Alternative titles; symbols
HGNC Approved Gene Symbol: ZNF44
Cytogenetic location: 19p13.2 Genomic coordinates (GRCh38): 19:12,224,686-12,294,883 (from NCBI)
Bray et al. (1991) screened a placental genomic library at moderate stringency with a degenerate oligodeoxynucleotide probe designed to hybridize to the his/cys (H/C) link region between adjoining zinc fingers. Genomic clones were cross-hybridized with a set of 30 zinc finger-encoding cDNAs (KOX1-KOX30) isolated from a human T-cell cDNA library. KOX7 matched one of the genomic clones.
Bray et al. (1991) mapped the ZNF44 gene to chromosome 16p11 by chromosomal in situ suppression hybridization with fluorescent probe detection. However, Gross (2011) mapped the ZNF44 gene to chromosome 19p13.2 based on an alignment of the ZNF44 sequence (GenBank BC136502) with the genomic sequence (GRCh37).

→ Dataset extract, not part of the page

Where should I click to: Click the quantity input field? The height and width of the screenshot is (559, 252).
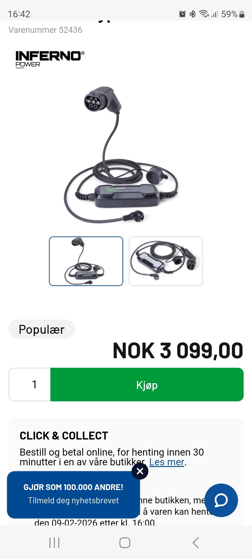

Bray, P., Lichter, P., Thiesen, H.-J., Ward, D. C., Dawid, I. B. Characterization and mapping of human genes encoding zinc finger proteins. Proc. Nat. Acad. Sci. 88: 9563-9567, 1991. [PubMed: 1946370] [Full Text: https://doi.org/10.1073/pnas.88.21.9563]
Gross, M. B. Personal Communication. Baltimore, Md. 2/7/2011.